__Aim of the exercise__
Return all of the data verbatim, dropping any picture.

Dataset entries
----------

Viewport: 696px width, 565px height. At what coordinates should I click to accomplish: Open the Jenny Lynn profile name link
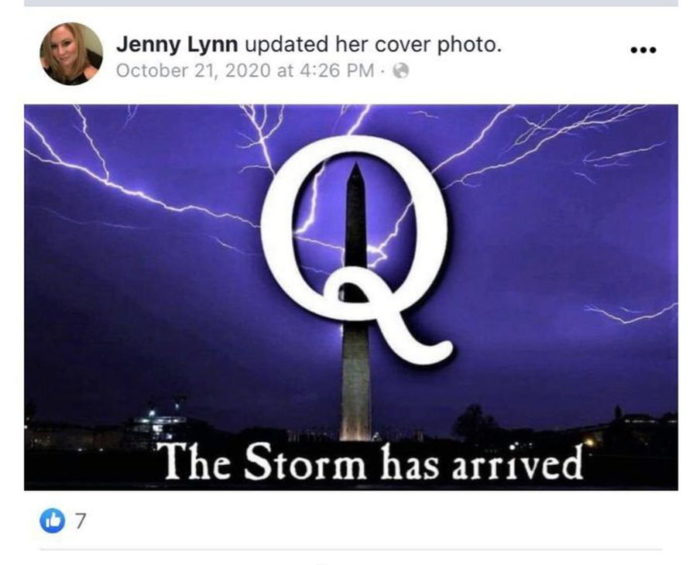pos(177,44)
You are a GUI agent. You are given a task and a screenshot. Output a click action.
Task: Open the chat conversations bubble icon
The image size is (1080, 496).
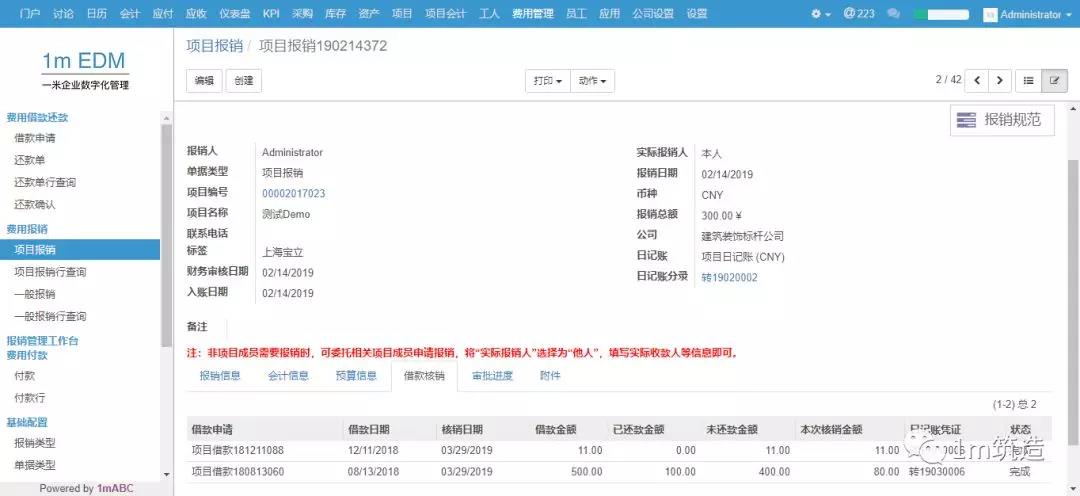click(893, 14)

----------

__Final answer__
Viewport: 696px width, 565px height. At what coordinates should I click to accomplish: Open the Jenny Lynn profile name link
pos(177,44)
You are a GUI agent. You are given a task and a screenshot. Output a click action.
Task: Open the chat conversations bubble icon
The image size is (1080, 496).
click(893, 14)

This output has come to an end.